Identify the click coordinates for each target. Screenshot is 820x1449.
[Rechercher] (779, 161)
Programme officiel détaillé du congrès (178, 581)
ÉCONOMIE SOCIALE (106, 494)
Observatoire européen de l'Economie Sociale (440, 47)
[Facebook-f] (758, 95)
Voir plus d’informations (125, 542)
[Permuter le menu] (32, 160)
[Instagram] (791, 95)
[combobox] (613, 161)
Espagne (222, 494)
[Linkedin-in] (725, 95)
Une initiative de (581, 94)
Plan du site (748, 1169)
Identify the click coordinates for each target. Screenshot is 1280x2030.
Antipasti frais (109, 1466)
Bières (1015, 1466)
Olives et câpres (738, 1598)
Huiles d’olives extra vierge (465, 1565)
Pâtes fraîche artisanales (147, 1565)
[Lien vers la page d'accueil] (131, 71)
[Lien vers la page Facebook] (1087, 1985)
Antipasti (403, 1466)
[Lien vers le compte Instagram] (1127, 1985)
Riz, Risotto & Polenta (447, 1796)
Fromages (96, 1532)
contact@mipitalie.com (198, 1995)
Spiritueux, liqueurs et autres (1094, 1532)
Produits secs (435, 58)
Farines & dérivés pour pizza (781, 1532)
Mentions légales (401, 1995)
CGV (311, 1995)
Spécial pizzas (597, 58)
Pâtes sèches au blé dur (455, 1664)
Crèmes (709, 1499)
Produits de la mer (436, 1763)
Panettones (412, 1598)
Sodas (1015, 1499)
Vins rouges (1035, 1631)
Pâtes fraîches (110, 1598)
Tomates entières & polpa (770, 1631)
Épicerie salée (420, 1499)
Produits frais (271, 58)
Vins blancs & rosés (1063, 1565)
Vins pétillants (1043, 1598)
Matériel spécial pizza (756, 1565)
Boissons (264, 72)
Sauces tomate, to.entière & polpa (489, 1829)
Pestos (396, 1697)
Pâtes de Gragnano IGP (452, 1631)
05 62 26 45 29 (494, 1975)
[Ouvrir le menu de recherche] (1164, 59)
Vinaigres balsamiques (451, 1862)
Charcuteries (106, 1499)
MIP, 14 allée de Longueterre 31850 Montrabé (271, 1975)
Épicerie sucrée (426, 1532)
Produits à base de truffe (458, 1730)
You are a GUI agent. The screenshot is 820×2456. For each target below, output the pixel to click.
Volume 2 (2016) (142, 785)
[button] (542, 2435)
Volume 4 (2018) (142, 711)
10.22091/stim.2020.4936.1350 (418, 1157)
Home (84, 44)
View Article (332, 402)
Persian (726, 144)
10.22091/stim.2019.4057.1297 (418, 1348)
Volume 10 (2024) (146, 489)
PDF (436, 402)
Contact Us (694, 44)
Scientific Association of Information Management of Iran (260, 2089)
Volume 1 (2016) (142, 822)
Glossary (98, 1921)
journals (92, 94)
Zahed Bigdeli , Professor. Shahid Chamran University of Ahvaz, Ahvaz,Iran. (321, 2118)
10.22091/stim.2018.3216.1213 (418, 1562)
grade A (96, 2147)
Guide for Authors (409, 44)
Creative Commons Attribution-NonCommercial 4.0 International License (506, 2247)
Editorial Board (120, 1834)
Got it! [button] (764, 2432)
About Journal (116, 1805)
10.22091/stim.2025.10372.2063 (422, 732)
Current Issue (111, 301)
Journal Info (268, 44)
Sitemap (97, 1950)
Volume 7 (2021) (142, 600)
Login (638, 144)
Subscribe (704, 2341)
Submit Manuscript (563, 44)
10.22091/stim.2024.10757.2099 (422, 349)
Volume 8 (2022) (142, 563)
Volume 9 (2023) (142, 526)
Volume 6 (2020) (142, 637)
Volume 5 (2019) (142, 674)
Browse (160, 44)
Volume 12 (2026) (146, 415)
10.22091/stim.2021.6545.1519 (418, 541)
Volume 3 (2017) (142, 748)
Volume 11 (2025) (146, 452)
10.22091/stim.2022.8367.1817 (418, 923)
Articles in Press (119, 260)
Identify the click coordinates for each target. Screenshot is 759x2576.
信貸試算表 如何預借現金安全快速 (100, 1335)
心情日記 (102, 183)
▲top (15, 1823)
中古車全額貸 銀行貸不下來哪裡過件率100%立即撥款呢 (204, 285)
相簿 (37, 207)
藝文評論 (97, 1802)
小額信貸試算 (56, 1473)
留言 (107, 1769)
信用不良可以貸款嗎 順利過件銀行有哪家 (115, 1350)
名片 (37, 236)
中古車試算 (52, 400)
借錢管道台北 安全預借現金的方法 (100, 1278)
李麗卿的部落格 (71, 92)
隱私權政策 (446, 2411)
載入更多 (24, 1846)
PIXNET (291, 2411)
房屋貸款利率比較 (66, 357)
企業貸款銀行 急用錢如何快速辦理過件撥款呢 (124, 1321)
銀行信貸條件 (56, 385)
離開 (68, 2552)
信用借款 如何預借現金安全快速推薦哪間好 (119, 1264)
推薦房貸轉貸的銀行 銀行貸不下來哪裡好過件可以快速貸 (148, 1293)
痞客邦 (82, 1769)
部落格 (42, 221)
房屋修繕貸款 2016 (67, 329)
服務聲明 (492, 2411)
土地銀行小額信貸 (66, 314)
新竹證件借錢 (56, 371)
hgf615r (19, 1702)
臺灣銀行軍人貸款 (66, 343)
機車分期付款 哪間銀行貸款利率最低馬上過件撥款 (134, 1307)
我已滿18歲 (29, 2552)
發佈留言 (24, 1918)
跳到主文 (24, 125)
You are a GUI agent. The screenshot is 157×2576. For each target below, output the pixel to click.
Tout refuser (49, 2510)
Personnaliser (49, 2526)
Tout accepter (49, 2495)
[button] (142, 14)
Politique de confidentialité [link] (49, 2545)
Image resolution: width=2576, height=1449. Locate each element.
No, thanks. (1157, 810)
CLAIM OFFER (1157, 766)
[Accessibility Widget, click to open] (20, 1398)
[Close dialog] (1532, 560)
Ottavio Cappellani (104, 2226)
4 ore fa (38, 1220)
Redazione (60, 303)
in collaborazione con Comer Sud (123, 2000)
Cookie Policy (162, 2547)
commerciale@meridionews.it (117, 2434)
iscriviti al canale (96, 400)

——————

**Your assignment:** Take exactly the lines from the one containing "載入更多 (24, 1846)" through the one containing "Tout refuser (49, 2510)" in the data above, and output them with nothing added.

**Task solution:**
載入更多 (24, 1846)
PIXNET (291, 2411)
房屋貸款利率比較 (66, 357)
企業貸款銀行 急用錢如何快速辦理過件撥款呢 (124, 1321)
銀行信貸條件 (56, 385)
離開 (68, 2552)
信用借款 如何預借現金安全快速推薦哪間好 (119, 1264)
推薦房貸轉貸的銀行 銀行貸不下來哪裡好過件可以快速貸 (148, 1293)
痞客邦 (82, 1769)
部落格 (42, 221)
房屋修繕貸款 2016 (67, 329)
服務聲明 (492, 2411)
土地銀行小額信貸 (66, 314)
新竹證件借錢 (56, 371)
hgf615r (19, 1702)
臺灣銀行軍人貸款 (66, 343)
機車分期付款 哪間銀行貸款利率最低馬上過件撥款 (134, 1307)
我已滿18歲 (29, 2552)
發佈留言 (24, 1918)
跳到主文 (24, 125)
You are a GUI agent. The screenshot is 157×2576. For each target below, output the pixel to click.
Tout refuser (49, 2510)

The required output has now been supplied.